Here's the description of the quiz:
- A player has to answer $w$ questions right in a row in order to win
- There is a pool of $N$ questions
- Every round a question is chosen from the pool uniformly randomly (with replacement)
- If the player has already seen that question, he will answer it correctly (lets assume his memory is perfect)
- If he hasn't seen it before, he has probability $p$ of answering it correctly.
- Regardless of how the player answered, he will be given the correct answer after each question, so he will learn that question for the future.
Question: What is the expected length (number of rounds until the player wins) of the game?
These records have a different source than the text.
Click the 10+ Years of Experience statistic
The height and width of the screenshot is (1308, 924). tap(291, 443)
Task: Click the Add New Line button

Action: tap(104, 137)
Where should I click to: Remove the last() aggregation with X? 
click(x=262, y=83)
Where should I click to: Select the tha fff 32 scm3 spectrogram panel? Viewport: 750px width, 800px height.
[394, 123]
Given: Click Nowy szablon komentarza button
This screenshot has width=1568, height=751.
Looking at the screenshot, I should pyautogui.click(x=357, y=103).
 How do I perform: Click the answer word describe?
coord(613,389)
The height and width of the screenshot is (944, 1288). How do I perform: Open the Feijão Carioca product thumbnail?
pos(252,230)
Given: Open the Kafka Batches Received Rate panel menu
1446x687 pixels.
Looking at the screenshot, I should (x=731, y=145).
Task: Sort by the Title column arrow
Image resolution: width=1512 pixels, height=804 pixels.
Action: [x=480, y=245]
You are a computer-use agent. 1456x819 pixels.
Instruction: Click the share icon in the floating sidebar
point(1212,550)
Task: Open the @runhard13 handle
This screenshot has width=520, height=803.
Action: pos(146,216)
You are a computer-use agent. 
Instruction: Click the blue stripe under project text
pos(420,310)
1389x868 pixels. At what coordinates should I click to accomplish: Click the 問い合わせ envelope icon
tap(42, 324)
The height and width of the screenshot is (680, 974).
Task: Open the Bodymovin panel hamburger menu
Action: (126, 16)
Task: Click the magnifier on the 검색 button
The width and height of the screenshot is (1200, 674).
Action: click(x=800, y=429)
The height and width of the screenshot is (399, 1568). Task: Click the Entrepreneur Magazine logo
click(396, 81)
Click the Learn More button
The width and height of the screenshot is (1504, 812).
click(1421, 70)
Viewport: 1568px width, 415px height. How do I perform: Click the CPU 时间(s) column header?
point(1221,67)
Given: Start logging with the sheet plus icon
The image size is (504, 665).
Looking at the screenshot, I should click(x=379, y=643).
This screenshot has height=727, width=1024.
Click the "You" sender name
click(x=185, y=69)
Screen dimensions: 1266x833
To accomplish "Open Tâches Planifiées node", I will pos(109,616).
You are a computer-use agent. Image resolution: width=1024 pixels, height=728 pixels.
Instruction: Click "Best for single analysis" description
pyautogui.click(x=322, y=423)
My try: For $N=1$ either the player guesses the question correct first time or he makes error on the first. After that all question (the only one) are seen and the player just has to answer additional $w-1$ (in the first case) or $w$ (in the latter) times. Hence we get
$$pw + (1-p)(w+1) = w+1-p.$$
Can we somehow reduce the games with bigger $N$ to smaller ones? Once the player has seen the first question, we only consider the pool to be the other $N-1$ questions and set the player's probability of knowing the answer to $\frac{1}{N} + \frac{N-1}{N} p$ (either the chosen question will be the excluded question that is already considered known to the player or it's one of the others and then player guesses with probability $p$). Then either the player makes a clear victory from that on or makes an error at some point $2,3,\dots, w$ and has to start from the bottom again and the expectation can be calculated in terms of previous ones and itself.
Now that I think of it, I'm not sure the guessing probability adjusting will work since if it comes to the guessing, it is already a fact that the question wasn't seen before.